Federal jury awards patron $200,000 for false imprisonment by Venetian security guards, and wrongful hotel room eviction

A bully before jury verdict

The $200,000 jury verdict against Venetian for abusing a patron is great news. Many casino managers somehow believe that their hotel operations are not subject to the laws and regulations that apply to innkeepers. Just as they run their casinos, these cretins believe their hotels are “above the law” and not subject to the normal rules of civilized society. This jury just set the bullies at Venetian straight. I know there are other, similar cases pending. Let’s hope this verdict opens the floodgates. The common casino industry practice of kicking people out of their hotel rooms for using their brains to win, or just because someone employed by the casino doesn’t like them, is despicable. Congratulations to Bob Nersesian and Thea Sankiewicz for another great job and congratulations to the jurors for having the courage to stand up to the bullies.

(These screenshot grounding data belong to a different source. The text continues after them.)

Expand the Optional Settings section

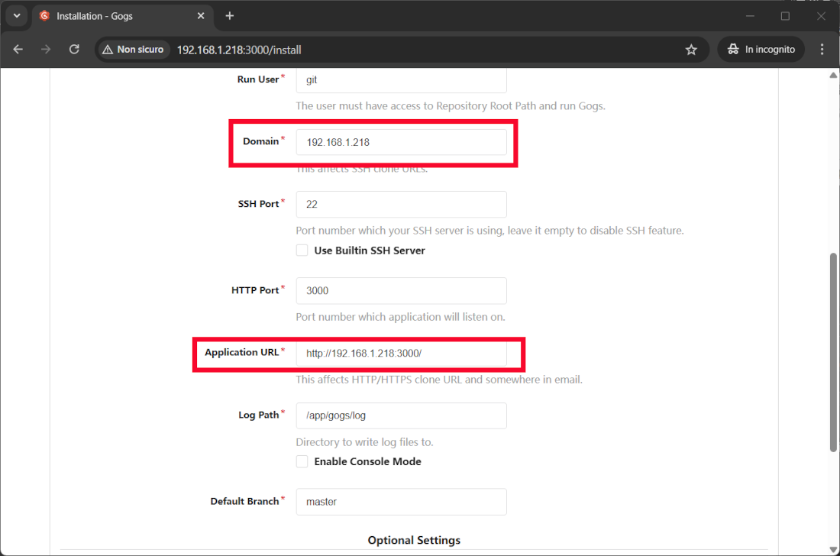tap(414, 540)
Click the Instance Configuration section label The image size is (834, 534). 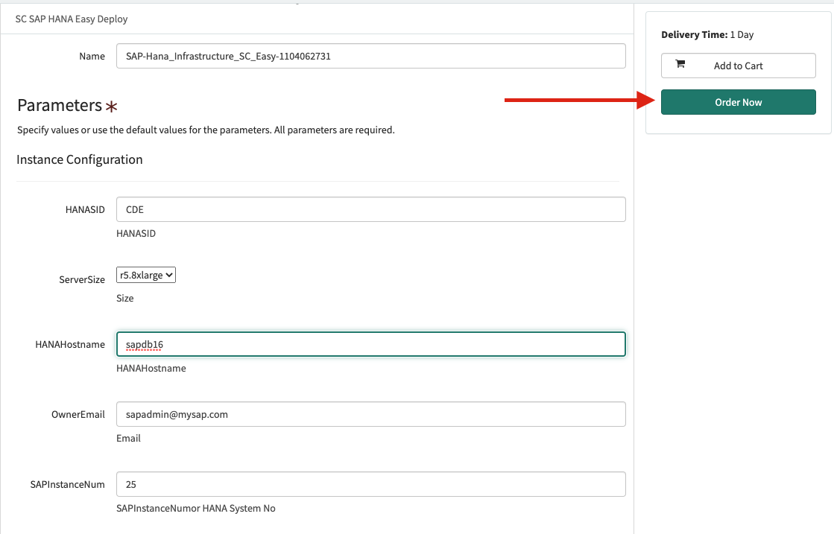coord(79,159)
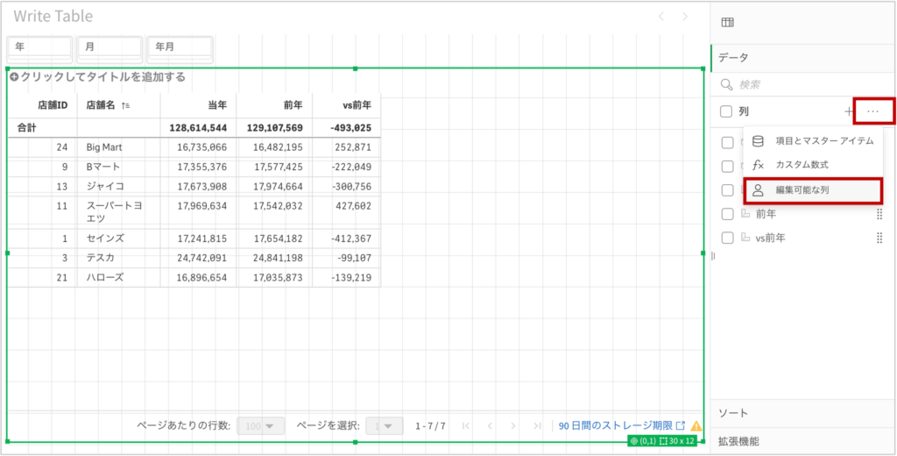The height and width of the screenshot is (456, 897).
Task: Click the plus icon to add a column
Action: click(848, 111)
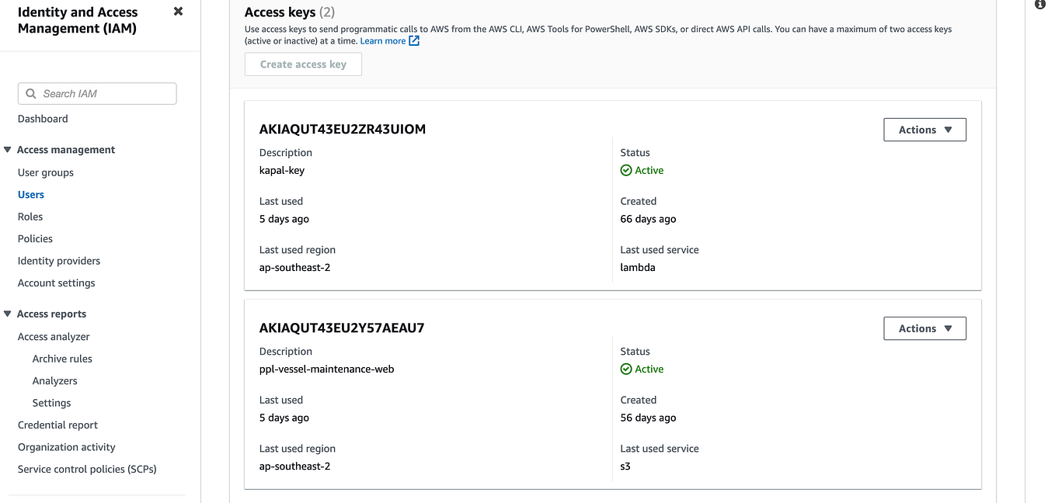Collapse the Access management section
1055x503 pixels.
(x=8, y=150)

Originally posted on BJ21.com Green Chip

LAS VEGAS – The jury verdict was delivered (Wednesday). Here is what I know so far, and my impressions from having read the court file: This case began in 2004. The victim is not an advantage player; just an average casino patron from New York. His room was paid for, not comped. It appears to be a case where no one employed by the Venetian used any common sense. The Venetian employees seemed to be hell-bent on escalating a minor incident. Racial overtones appear to be involved as well; the patron/victim is African-American.

The guards appear to have grossly overreacted to a petty situation, and a front desk manager, now employed at the Wynn, worsened the problem by wanting to evict the patron from his room for no logical reason. Subsequently one of the guards made a dubious citizen’s arrest, and, according to the guard’s own written statement, chained the patron to the floor of the security room. The patron, prior to being arrested by the private-citizen security guard, had offered to leave the premises, but refused to allow the guards access to his paid-for room. The guards admitted he several times offered to leave the premises. Metro eventually became involved, and arrested the patron for trespassing, apparently based on falsified or embellished information by one or more of the guards.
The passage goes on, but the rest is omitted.